(Exercise prompt): From the first line to the last, output the records exactly and drop any images.

++++ Supplied records ++++

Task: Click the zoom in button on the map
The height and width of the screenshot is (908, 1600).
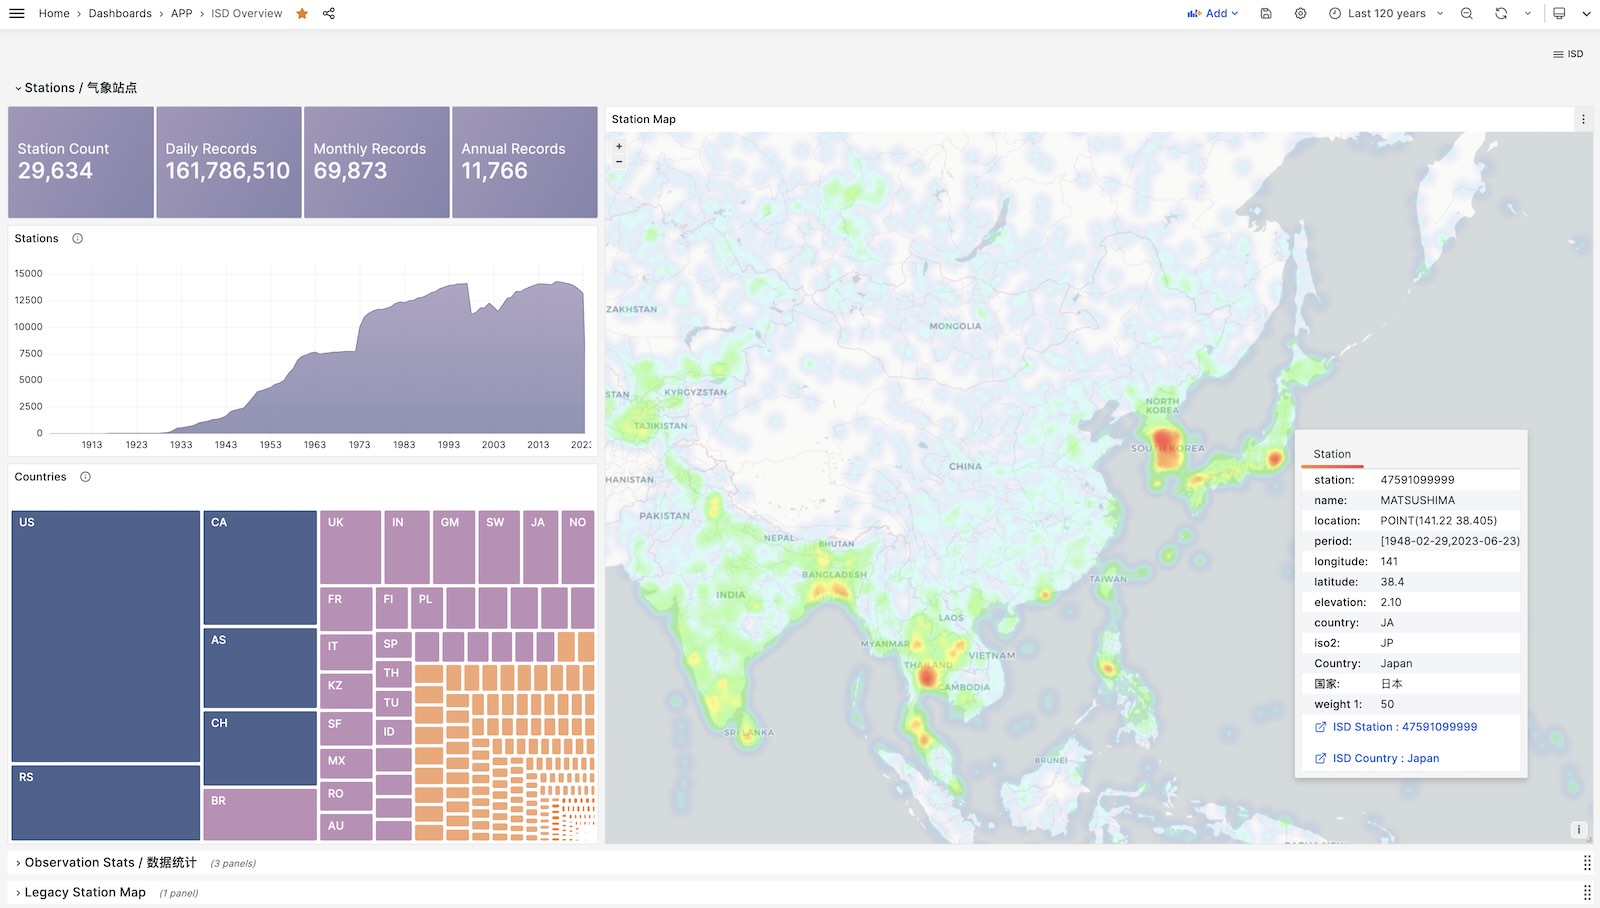Action: (x=619, y=146)
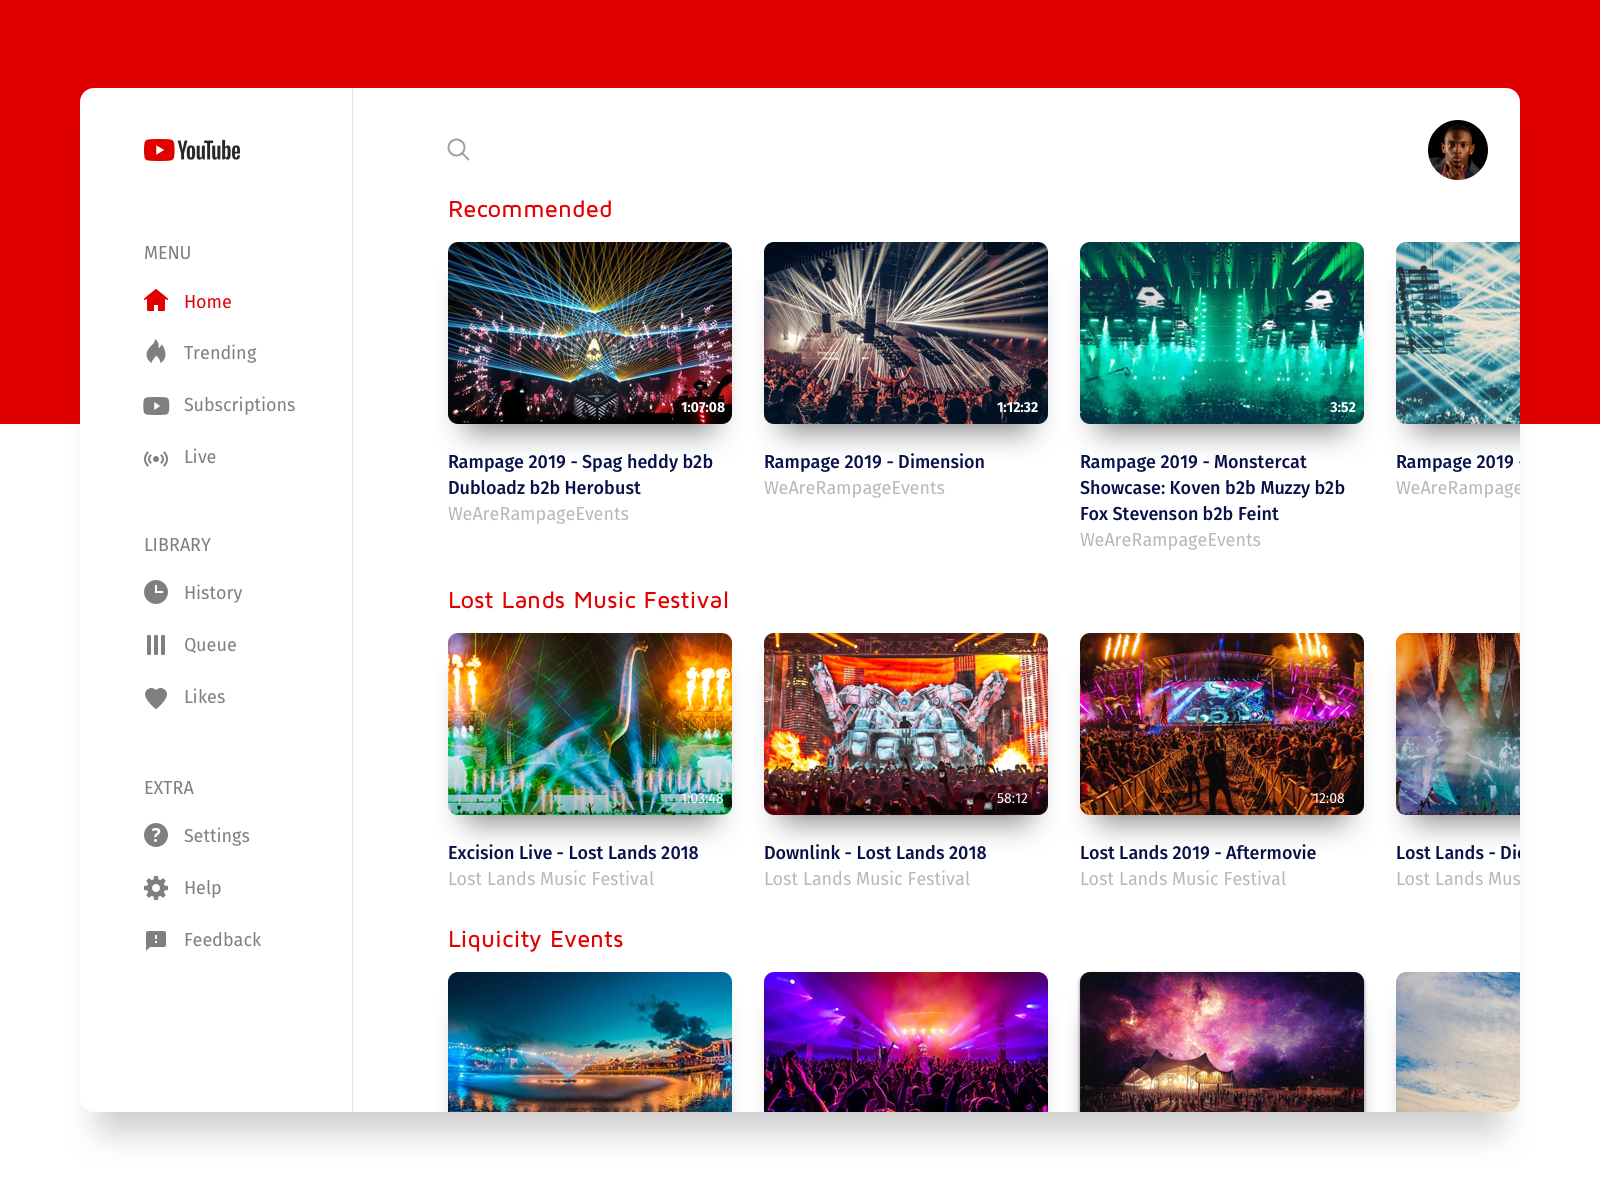Open History using the clock icon
Viewport: 1600px width, 1200px height.
[156, 592]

++++

(Exercise solution):
Task: Click the zoom in button on the map
The height and width of the screenshot is (908, 1600).
Action: (x=619, y=146)
Open History using the clock icon
Viewport: 1600px width, 1200px height.
[156, 592]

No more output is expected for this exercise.